Who else is sick of all these doomsday posts? We’ve probably mentioned it before, but it’s just so cringeworthy to see the same click-bait titles every week. We know that the market is not great. Just in case you needed a reminder though, here’s one from The Australian (paywalled): Property market ‘cooling’

Despite that, there are still some good above reserve results occurring around the country. Here is one from Sydney this week.

We know that without a doubt there is some kind of effect on the market due to the Banking Royal Commission. But we’d like to see a bit more complex analysis, especially on apartments.

There were some interesting insights for the week though, from Robert Gottliebsen, who is one of Australia’s most respected business journalists. He states that a possible apartment bust is imminent, and even the big developers such as Meriton have stopped buying land. You can read this over on MacroBusiness (you might need to sign up) who add that the very causes of this bust, despite some short-term pain, will lead to a more stable market in the longer term (the causes being related to the APRA restrictions and Banking Royal Commission).

We’ll be looking at what all this really means over the next couple of weeks.
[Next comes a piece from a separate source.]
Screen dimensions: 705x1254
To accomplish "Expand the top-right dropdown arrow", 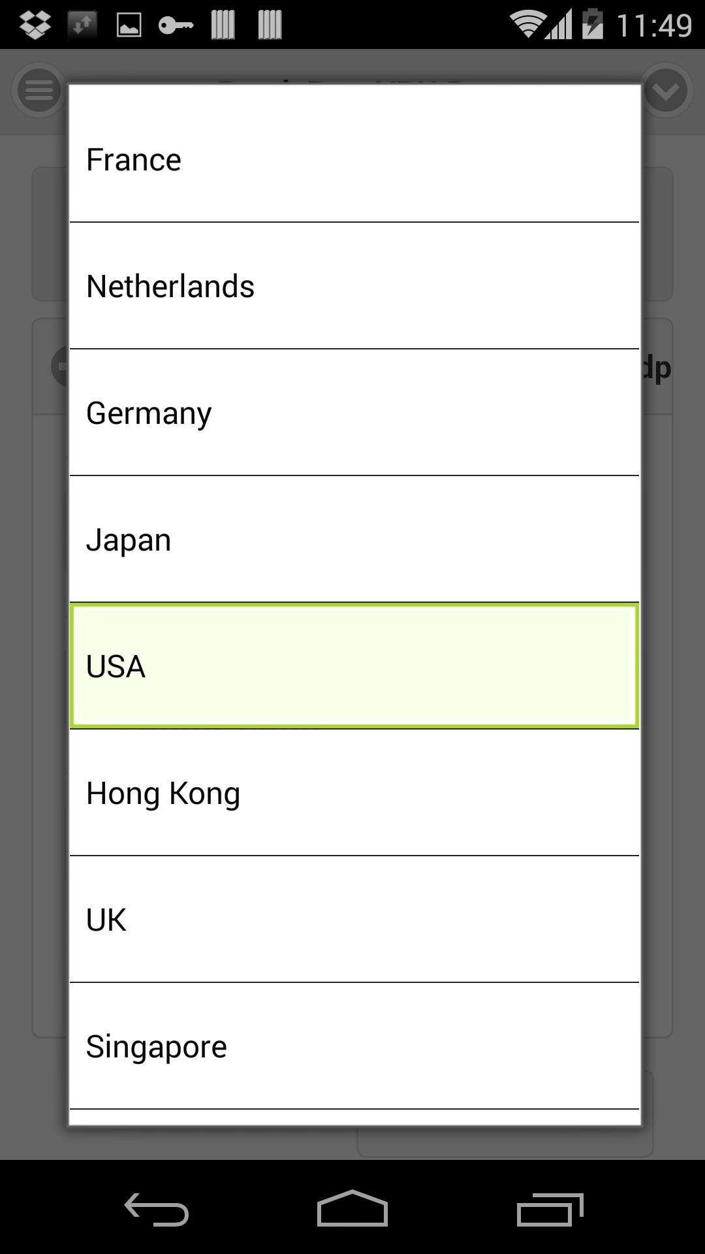I will [x=666, y=91].
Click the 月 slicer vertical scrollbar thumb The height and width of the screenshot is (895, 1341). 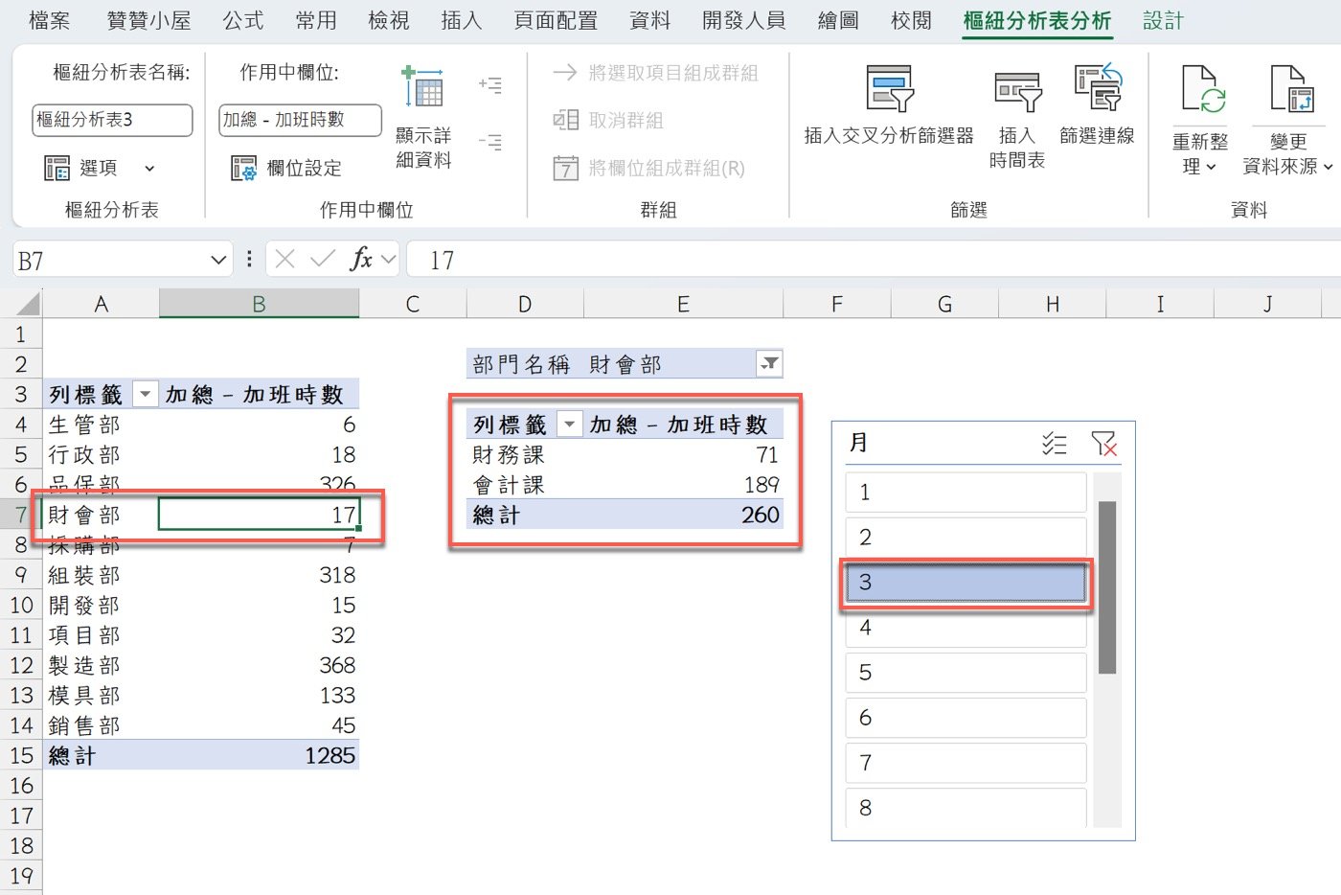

It seems though, in the midst of all this, a new group of potential buyers have emerged – Aussies living abroad with intentions of soon returning. Read more on AFR. Expats are just one segment who are contributing to Australia’s population growth (this growth is helping to ensure apartment prices do not take a total tumble). Read more here. Despite fears of apartment oversupply, there is still some demand for property.

Regional markets are continuing to remain popular, especially around the coastal towns north and south of Sydney.

Have a great week everyone!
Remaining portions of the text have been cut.